— BEGIN Reading passage —
There were over 350 at the luncheon for the volunteers which the bishops host each Spring during the legislative session, including forty-seven from the Diocese of St. Petersburg, including a delegation from St. Petersburg Catholic High School who are pictured here with me prior to the luncheon.

With seniors from St Petersburg Catholic and chaperones "lobbying" the Legislature

With seniors from St Petersburg Catholic and chaperones “lobbying” the Legislature

Here is a photo of our entire delegation, graciously taken and shared with us by the Florida Conference of Catholic Bishops.

Our delegation. Photo kindness of the Florida Conference of Catholic Bishops.

Our delegation. Photo kindness of the Florida Conference of Catholic Bishops.

In the afternoon, the state’s now eight bishops gathered for the Red Mass in a jam-packed Co-Cathedral of St. Thomas More.

With the Bishops of Florida before the Red Mass. From left to right: Most Reverend Gregory Parkes, Bishop of Pensacola-Tallahassee; Most Reverend Peter Baldacchino, Auxilary Bishop of Miami; Most Reverend Felipe J. Estévez, Bishop of St. Augustine; myself; Most Reverend Thomas Wenski, Archbishop of Miami; Most Reverend Gerald M. Barbarito, Bishop of Palm Beach; Most Reverend John Noonan, Bishop of Orlando; and Most Reverend Frank J. Dewane, Bishop of Venice.

With the Bishops of Florida before the Red Mass. From left to right: Most Reverend Gregory Parkes, Bishop of Pensacola-Tallahassee; Most Reverend Peter Baldacchino, Auxilary Bishop of Miami; Most Reverend Felipe J. Estévez, Bishop of St. Augustine; myself; Most Reverend Thomas Wenski, Archbishop of Miami; Most Reverend Gerald M. Barbarito, Bishop of Palm Beach; Most Reverend John Noonan, Bishop of Orlando; and Most Reverend Frank J. Dewane, Bishop of Venice.

My homily which is solely based on yesterday’s two readings from Deuteronomy and Matthew follows, or you can read it as a PDF by clicking here. I hope I did not embarrass our beloved diocese.

SOMETIMES WE NEED A GENTLE TAP ON OUR SHOULDER
Homily at the Red Mass
St. Thomas More Co-Cathedral, Tallahassee, FL
Wednesday, March 26, 2014
Most Reverend Robert N. Lynch, Bishop of St. Petersburg 

            There are those moments in the Church, more rare than regular, when through the daily readings from Sacred Scripture and on special occasions such as this that one can feel the gentle touch of the Lord’s hand on our shoulder and his whisper, “this is meant for you.” The two readings just proclaimed are those for the day, everywhere, throughout the world, and yet they seem to have special import for us this evening gathered in this place.
— END Reading passage —
— BEGIN Dataset records —
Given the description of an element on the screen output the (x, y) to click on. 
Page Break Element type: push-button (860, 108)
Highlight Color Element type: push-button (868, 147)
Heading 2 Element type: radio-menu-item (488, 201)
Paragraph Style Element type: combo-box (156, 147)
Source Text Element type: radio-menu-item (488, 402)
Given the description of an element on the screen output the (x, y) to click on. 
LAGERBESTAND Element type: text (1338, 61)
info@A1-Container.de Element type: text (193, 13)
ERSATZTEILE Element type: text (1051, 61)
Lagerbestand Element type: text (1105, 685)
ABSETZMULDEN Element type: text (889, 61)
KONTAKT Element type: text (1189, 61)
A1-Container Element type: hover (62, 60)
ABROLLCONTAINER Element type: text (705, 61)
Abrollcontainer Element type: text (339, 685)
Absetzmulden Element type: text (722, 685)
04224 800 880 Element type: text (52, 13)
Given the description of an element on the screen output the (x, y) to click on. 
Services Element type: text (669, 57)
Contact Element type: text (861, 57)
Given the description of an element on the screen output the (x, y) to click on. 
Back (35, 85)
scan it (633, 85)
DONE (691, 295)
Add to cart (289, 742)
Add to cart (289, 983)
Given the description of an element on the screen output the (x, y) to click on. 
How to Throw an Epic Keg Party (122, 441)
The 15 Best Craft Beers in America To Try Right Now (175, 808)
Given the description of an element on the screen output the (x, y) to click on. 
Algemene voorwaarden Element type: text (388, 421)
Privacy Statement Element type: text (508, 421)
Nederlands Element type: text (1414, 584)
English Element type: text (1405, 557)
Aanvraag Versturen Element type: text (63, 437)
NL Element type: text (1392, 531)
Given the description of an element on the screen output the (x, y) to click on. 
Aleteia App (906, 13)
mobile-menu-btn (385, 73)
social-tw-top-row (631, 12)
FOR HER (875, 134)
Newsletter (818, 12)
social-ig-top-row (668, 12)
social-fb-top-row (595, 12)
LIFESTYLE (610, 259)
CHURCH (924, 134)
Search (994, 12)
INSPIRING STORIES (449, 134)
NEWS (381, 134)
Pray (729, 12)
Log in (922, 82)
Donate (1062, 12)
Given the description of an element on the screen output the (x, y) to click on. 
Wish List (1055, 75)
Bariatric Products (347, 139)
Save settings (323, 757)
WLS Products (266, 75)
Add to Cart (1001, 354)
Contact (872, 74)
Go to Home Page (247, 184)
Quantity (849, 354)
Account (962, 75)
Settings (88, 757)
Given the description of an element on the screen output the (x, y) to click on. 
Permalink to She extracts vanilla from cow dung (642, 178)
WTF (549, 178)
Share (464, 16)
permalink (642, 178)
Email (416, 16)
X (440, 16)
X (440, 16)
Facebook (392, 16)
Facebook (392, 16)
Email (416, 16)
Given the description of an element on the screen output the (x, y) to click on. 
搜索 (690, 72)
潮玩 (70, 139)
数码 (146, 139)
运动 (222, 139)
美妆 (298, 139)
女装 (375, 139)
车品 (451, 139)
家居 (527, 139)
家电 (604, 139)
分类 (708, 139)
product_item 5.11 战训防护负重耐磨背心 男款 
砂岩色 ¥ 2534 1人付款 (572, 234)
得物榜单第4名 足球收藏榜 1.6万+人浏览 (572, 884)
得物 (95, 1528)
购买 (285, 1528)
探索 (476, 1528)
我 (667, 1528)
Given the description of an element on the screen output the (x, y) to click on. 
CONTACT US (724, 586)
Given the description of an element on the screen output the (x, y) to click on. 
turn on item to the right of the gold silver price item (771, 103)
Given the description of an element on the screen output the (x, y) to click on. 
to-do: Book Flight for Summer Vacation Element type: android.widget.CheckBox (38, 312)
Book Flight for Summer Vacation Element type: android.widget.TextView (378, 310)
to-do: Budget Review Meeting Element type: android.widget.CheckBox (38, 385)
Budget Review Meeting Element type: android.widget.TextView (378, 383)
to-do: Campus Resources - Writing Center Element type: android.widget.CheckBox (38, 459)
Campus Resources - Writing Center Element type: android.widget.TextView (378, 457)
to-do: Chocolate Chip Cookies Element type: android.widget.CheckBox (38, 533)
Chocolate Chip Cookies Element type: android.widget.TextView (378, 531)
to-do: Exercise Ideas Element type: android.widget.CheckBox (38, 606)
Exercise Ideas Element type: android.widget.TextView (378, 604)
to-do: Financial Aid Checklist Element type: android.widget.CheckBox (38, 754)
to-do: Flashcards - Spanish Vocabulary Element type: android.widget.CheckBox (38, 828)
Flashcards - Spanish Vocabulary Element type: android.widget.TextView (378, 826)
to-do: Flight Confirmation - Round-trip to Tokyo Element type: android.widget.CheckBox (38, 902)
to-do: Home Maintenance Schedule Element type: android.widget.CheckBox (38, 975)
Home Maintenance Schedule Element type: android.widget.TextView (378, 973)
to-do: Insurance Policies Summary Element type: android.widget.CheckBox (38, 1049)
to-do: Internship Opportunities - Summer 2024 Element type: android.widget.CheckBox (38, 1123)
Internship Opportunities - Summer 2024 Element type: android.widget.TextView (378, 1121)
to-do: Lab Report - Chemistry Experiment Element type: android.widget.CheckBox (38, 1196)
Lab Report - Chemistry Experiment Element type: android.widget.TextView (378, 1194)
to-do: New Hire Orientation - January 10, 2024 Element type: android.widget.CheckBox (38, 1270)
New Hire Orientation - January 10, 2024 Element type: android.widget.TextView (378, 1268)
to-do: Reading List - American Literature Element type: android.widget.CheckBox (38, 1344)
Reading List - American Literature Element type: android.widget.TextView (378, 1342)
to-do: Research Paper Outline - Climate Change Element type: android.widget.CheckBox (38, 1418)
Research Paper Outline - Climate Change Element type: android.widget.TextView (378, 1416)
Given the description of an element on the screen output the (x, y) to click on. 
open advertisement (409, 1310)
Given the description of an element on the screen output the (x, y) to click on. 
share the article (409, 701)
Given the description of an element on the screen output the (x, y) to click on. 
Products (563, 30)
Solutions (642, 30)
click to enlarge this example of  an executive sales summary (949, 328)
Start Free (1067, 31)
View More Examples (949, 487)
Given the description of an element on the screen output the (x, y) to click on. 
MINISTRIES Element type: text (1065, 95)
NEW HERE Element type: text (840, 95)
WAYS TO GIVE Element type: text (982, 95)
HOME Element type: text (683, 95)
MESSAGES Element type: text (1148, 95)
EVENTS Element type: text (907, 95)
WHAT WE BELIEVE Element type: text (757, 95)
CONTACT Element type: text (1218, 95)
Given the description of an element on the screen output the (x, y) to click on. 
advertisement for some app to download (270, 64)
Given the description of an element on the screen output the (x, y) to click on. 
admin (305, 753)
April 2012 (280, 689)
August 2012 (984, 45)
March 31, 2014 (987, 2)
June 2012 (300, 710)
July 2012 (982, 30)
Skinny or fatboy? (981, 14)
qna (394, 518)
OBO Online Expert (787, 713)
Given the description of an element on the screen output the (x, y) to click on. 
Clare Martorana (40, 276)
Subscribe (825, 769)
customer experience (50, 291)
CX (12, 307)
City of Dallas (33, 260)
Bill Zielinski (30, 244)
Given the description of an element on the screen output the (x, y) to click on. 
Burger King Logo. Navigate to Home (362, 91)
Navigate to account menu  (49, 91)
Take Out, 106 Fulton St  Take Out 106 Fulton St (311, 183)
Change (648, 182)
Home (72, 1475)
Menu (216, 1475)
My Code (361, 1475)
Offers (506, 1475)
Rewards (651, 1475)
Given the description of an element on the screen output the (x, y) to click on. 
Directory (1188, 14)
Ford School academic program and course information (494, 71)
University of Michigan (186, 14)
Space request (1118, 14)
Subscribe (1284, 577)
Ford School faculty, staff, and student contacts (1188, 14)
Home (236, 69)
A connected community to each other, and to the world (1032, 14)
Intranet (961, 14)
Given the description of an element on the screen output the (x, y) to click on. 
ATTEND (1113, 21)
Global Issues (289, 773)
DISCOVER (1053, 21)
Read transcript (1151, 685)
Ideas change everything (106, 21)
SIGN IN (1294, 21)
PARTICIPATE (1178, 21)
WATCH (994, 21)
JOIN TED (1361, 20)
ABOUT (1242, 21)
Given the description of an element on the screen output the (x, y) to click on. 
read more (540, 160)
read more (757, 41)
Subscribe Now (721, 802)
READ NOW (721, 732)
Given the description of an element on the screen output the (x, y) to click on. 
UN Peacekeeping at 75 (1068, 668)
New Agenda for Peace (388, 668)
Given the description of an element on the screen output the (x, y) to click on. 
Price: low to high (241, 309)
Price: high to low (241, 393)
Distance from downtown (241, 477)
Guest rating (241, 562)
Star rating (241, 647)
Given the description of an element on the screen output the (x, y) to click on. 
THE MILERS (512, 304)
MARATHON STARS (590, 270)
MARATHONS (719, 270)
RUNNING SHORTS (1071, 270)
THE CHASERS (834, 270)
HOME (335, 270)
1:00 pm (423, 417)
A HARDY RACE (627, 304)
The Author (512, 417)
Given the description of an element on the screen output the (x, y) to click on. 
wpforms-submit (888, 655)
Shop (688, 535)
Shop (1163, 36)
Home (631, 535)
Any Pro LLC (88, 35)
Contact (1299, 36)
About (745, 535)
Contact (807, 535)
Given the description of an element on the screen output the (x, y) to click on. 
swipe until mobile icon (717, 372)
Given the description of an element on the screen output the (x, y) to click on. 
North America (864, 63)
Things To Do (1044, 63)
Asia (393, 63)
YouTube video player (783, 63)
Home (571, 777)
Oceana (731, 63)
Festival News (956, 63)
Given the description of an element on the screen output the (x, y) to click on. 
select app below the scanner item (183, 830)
— END Dataset records —
## Exercise set
[1] Reproduce the portion of the Red Mass passage between "There were over" and "to the luncheon.", inclusive.
[2] According to the Red Mass passage, how many of the luncheon attendees came from the Diocese of St. Petersburg?
[3] Indicate whether each statement agrees with the Red Mass passage, answering yes or no and quoting the words of the passage that decide it.
(a) The Red Mass was held in a sparsely attended church.
(b) The photo of the entire delegation came from the Florida Conference of Catholic Bishops.
(c) The homily was given on a Wednesday in March 2014.

## Expected answers
[1]
There were over 350 at the luncheon for the volunteers which the bishops host each Spring during the legislative session, including forty-seven from the Diocese of St. Petersburg, including a delegation from St. Petersburg Catholic High School who are pictured here with me prior to the luncheon.

[2] Forty-seven.

[3]
(a) No: "a jam-packed Co-Cathedral of St. Thomas More"
(b) Yes: "graciously taken and shared with us by the Florida Conference of Catholic Bishops"
(c) Yes: "Wednesday, March 26, 2014"